(Saved entries)
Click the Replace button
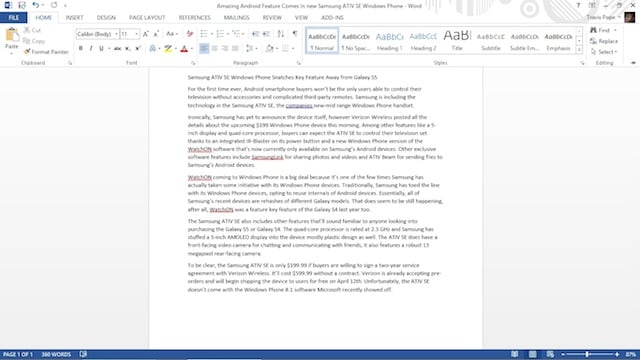This screenshot has width=640, height=360. [x=604, y=41]
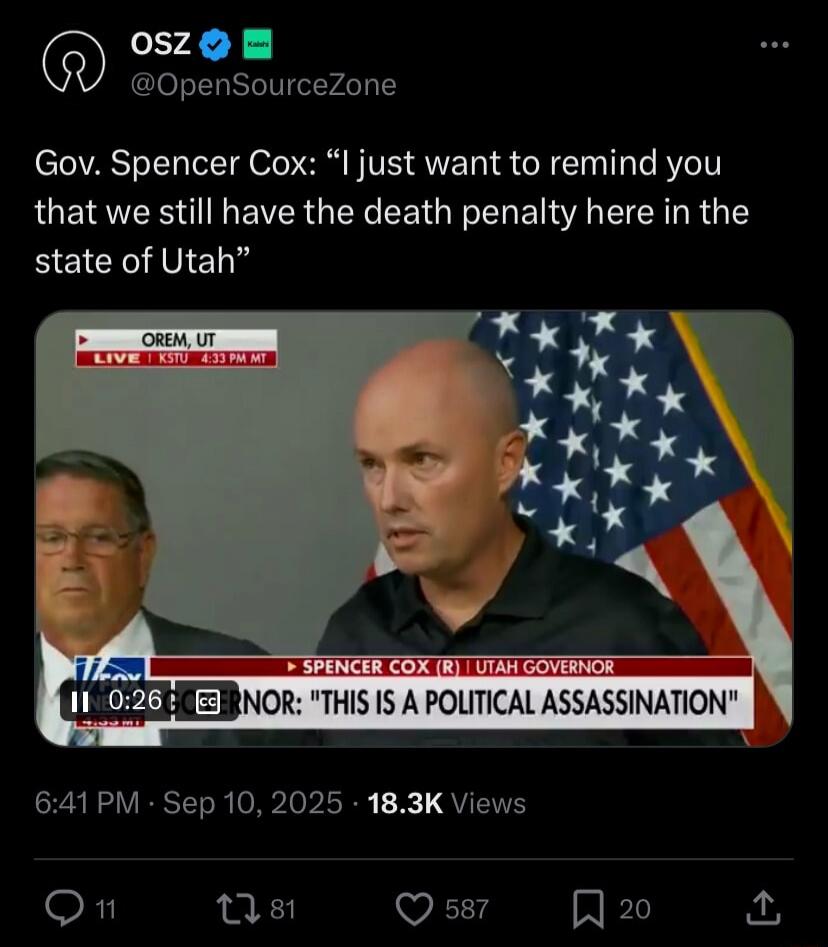Click the 587 likes count
This screenshot has height=947, width=828.
coord(466,909)
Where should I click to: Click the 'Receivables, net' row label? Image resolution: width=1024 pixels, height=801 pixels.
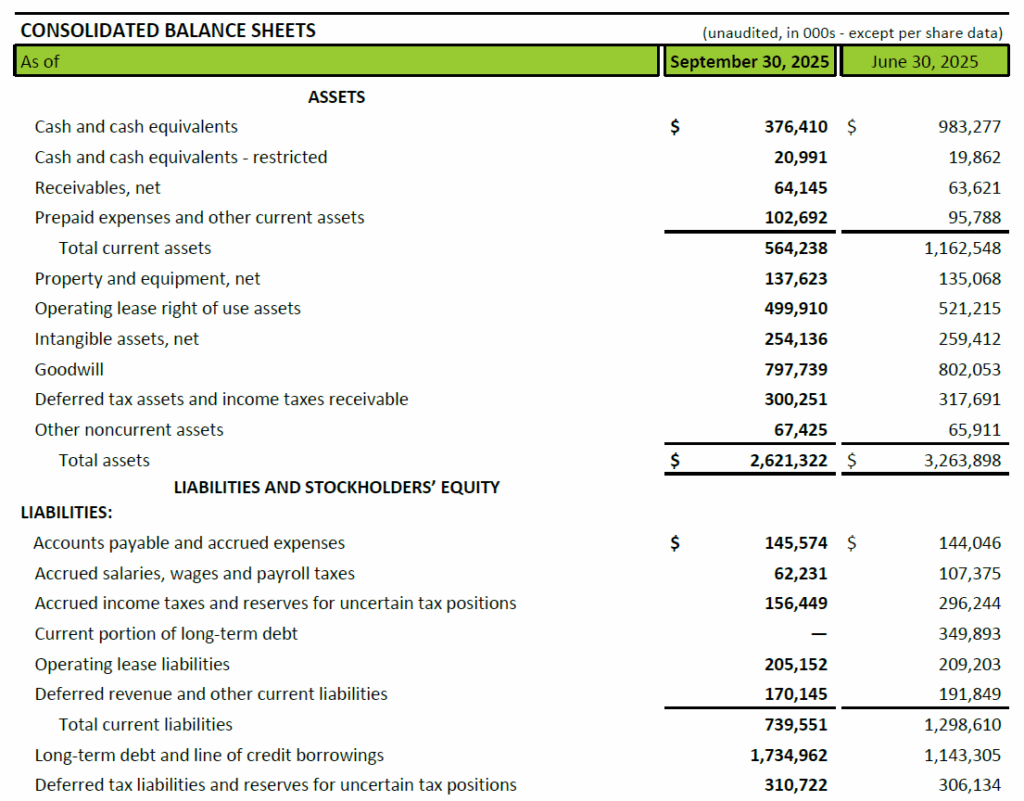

§ Required action
Word for word, repeat all of the entries above, leaving out the pictures.

§ Solution to this exercise
Click the Replace button
This screenshot has width=640, height=360. [x=604, y=41]
Click the 587 likes count
This screenshot has height=947, width=828.
coord(466,909)
Where should I click to: Click the 'Receivables, net' row label? Image resolution: width=1024 pixels, height=801 pixels.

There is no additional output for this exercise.